How to get best iteration with the early stopping


#1

Hi all,
I’m using the XGBoostRegressor, setting two parameters num_early_stopping_rounds and maximize_evaluation_metrics. Is there any way I can get the num of iter when the early stopping happen?
As show in the source code XGBoost.scala:

if (earlyStoppingRounds > 0) {
          boolean onTrack = judgeIfTrainingOnTrack(params, earlyStoppingRounds, metrics, iter);
          if (!onTrack) {
            String reversedDirection = getReversedDirection(params);
            Rabit.trackerPrint(String.format(
                    "early stopping after %d %s rounds", earlyStoppingRounds, reversedDirection));
            break;
          }

The iter here could be the best num of round for training the model, but I have no idea how to extract this variable.

Thank you so much.


#2

This is the way I do it.

MAX_ITERATION = 2000 ## set this number large enough, it doesn’t hurt coz it will early stop anyway.
model = XGBoostRegressor(
learning_rate =0.036,
n_estimators= MAX_ITERATION,
max_depth=4

            )

model.fit(X_train, y_train, early_stopping_rounds=50)
best_iter = model.best_iteration ## this should give you the number that you need, assuming I understand your question correctly.


#4

Thank you for your reply. I understand how early stopping works, I just wanna extract the best iteration then use it as a parameter to train a new model. model.best_iteration is the python API which might be able to use in the PySpark, but I’m using the scala.
Anyway, thank you so much.


#5

I see. Didn’t realize you are using scala. Yeah, I am using python.

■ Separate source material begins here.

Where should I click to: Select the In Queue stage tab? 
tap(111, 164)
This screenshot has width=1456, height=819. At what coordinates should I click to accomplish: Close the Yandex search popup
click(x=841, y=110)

Can you see the attributes from model after model.fit()? I haven’t used xgboost for scala but I imagine you have something like attr(model) something and you can check if you can extract something similar as best_iteration like Python.


#6

The way I’m using now is extractParamMap after training a model, but this API return all parameters except the best_iteration, so I went through the source code to see if this parameter recorded or not, but seems not…